* **Problem**
Every record below should be printed again exactly, with its pictures removed.

■ ■ ■

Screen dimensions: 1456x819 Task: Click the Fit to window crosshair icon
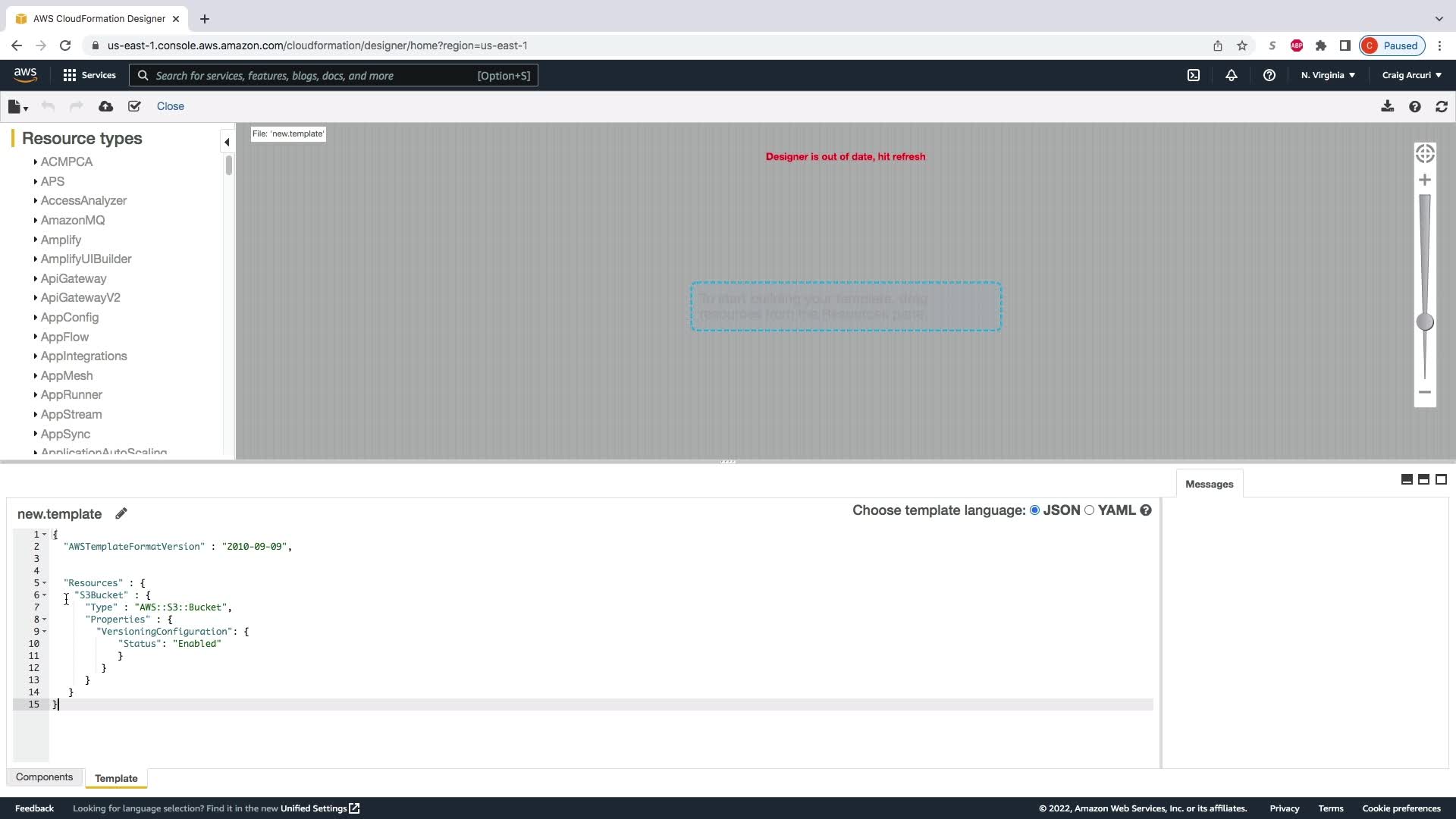click(x=1425, y=154)
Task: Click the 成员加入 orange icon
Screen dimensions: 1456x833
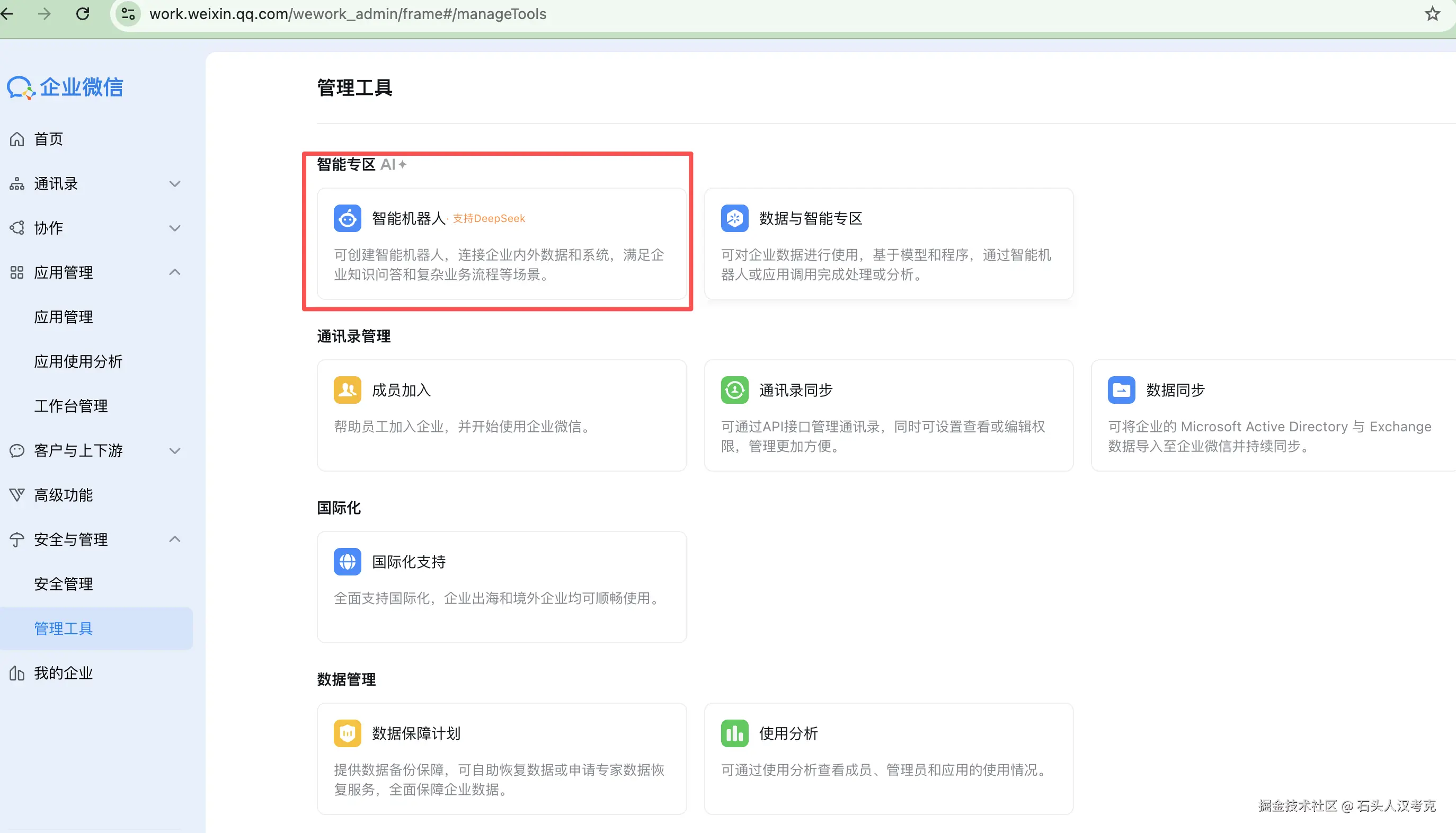Action: (x=347, y=389)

■ ■ ■

* **Response to this exercise**
Screen dimensions: 1456x819 Task: Click the Fit to window crosshair icon
click(x=1425, y=154)
Task: Click the 成员加入 orange icon
Screen dimensions: 1456x833
Action: (x=347, y=389)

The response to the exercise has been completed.